Can someone parse what this blog is trying to say with the whole Joe story at the top? I’m too deep in post-Thanksgiving travel acquired illness to understand what this story is trying to tell me. The StackOverflow links are 404s because they were deleted, which the article oddly acknowledges after the links but without removing the deleted links.
As far as I can tell, the author of this blog post had their StackOverflow question deleted for some reason, it made them angry, and now they want us all to delete our StackOverflow accounts and moved to Discord, Slack, Matrix, a forum they acknowledge is actually pretty mean to new users, and a lot of other alternatives?
Plus the guy's thesis about "aligned interests" is glaringly contradicted by Reddit, where forums presumably coalesce around a common interest but are often toxic shitholes presided over by maladjusted mods who capriciously ban people for no legitimate reason; and even follow them to other forums and ban them there too.
The use of "toxic" to describe online behavior like this is perfect. Reddit actually and its ilk leave you feeling bad in every way.
It's claiming "questions on SO are deleted because people don't understand them", as opposed to the reality that moderation is done by the more experienced users (in this case the least-experienced close voter had 5K reputation).
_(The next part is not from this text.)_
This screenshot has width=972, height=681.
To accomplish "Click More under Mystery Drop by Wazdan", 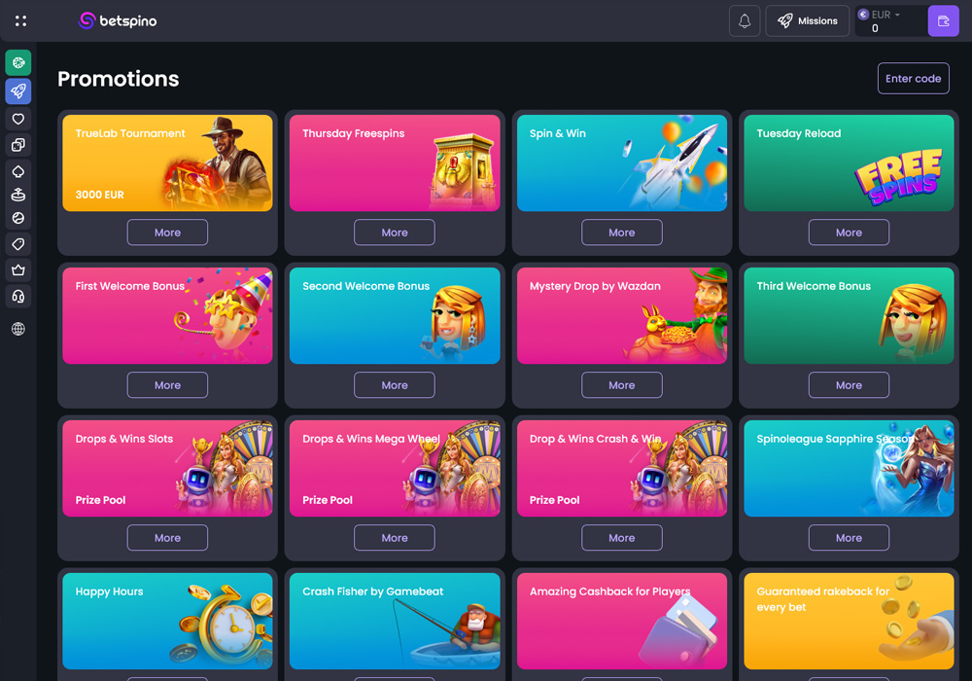I will point(621,385).
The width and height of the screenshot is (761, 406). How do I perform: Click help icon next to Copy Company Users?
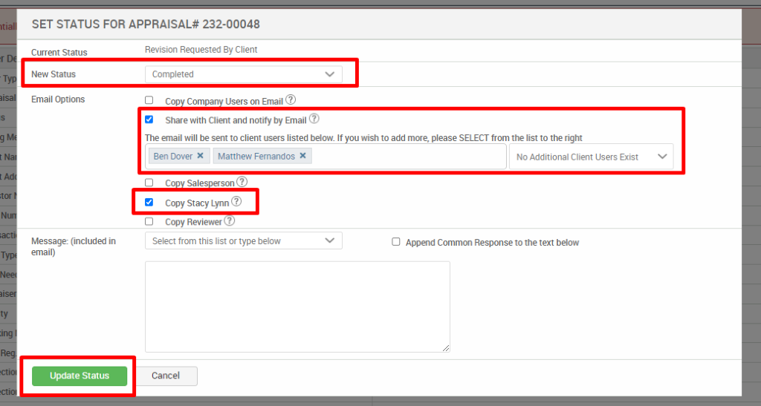click(291, 99)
The deleted question (linked twice, once mislabeled as "mailing list" for some reason) is of the form "Where in my IDE is the option to do X?". While questions about IDEs are not entirely off-topic on SO, they face an uphill battle, and this particular question didn't even have any code.
The question might have become a good fit for SO if the asker had bothered to follow the "edit this question to add ..." instructions ... or if anybody who follows the tag had done it either. Note that deletion only happens after a question is closed for 30 days with a negative score and no answers, and is essential to keep search meaningful.